Fiber internet holds better future for Boyle County

Published 8:13 pm Tuesday, February 5, 2019

EDITORIAL

The Advocate-Messenger

It was no surprise that cell-phone reception was a major topic of conversation when Boyle County elected officials visited Forkland last week to hear from local residents. The lack of connectedness for the western portion of Boyle County is a big deal.

Email newsletter signup

Residents are currently caught in a catch-22: They want and need law enforcement to respond when crimes are being committed, but they often find themselves unable to make the necessary phone call to alert law enforcement in the first place.

That’s because in addition to having next to no cell-phone service in the knobs, landline telephone service can be problematic as well.

There isn’t really a lot local officials can do about cell-phone service; the decision to expand service and build more towers is one left to the private companies running the cellular networks. Local officials can maintain a professional and transparent relationship with cell companies and work with them when they express interest in adding new towers, but that’s about the extent of it.

When it comes to building connectedness for western and southern Boyle County in another way, however, local officials could do quite a bit.

The massive fiber internet project KentuckyWired should eventually result in a blazingly fast, ultra-high-capacity internet connection point at the Boyle County Courthouse. Once that happens, the ball will be in Boyle County’s hands. The county could partner with private internet service providers or undertake a project on its own to build out from that point into the western end of the county.

However it gets there, a strong internet connection in Boyle’s rural areas could change a lot. People with internet-based jobs could work from home; entrepreneurs could run tech companies from western Boyle County; patients could video chat with doctors; people could call the cops using internet-based phone lines.

It could even benefit property values. For more and more people, access to high-speed internet is a deal-breaking requirement when choosing a home. The addition of rural high-speed internet would make Boyle County properties more attractive and desirable, meaning they would become more valuable.

Boyle County should be preparing now for what it wants to do when KentuckyWired gets here.

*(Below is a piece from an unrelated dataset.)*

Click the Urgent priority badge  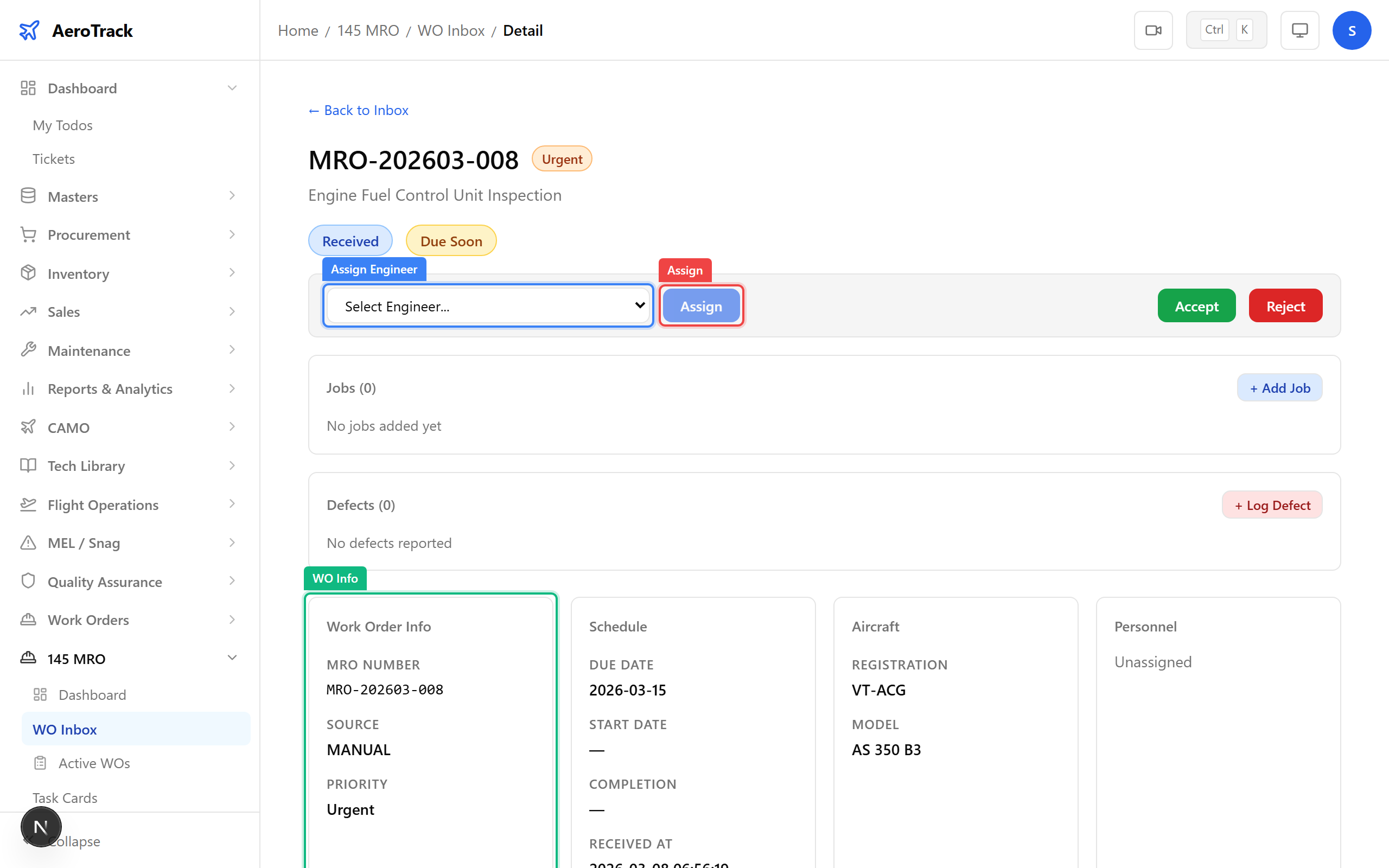pyautogui.click(x=562, y=158)
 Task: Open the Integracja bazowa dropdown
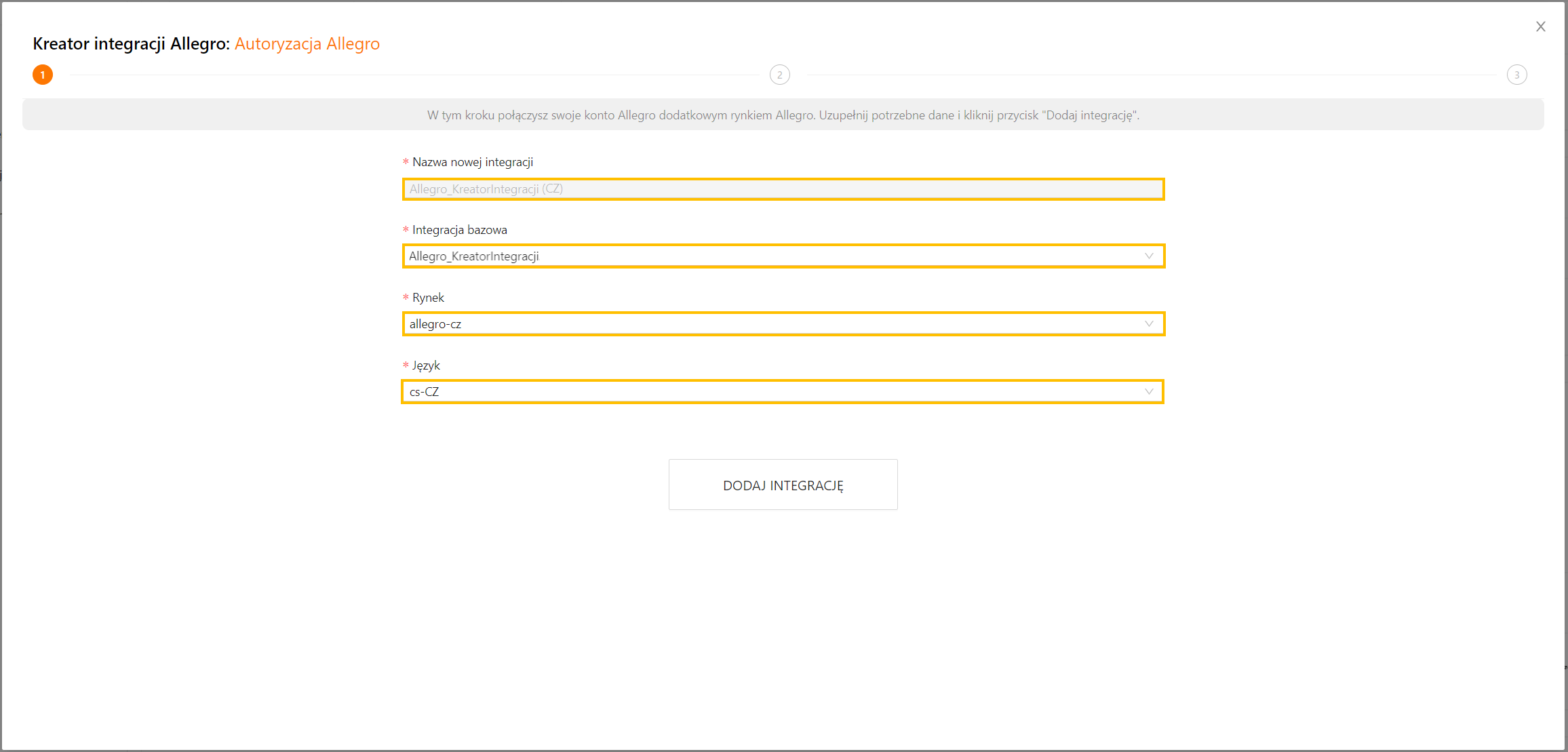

The general lack of interest so far from private companies in helping western Boyle County residents with better cellular and landline infrastructure is concerning; why would it be any different when it comes to building out fiber-optic infrastructure?

It may be left to Boyle County to become an internet service provider for its rural (and even urban) residents.

Whichever path is chosen, it will require officials to educate themselves now; make long-term plans for the future; and be prepared to spend some money when the future gets here.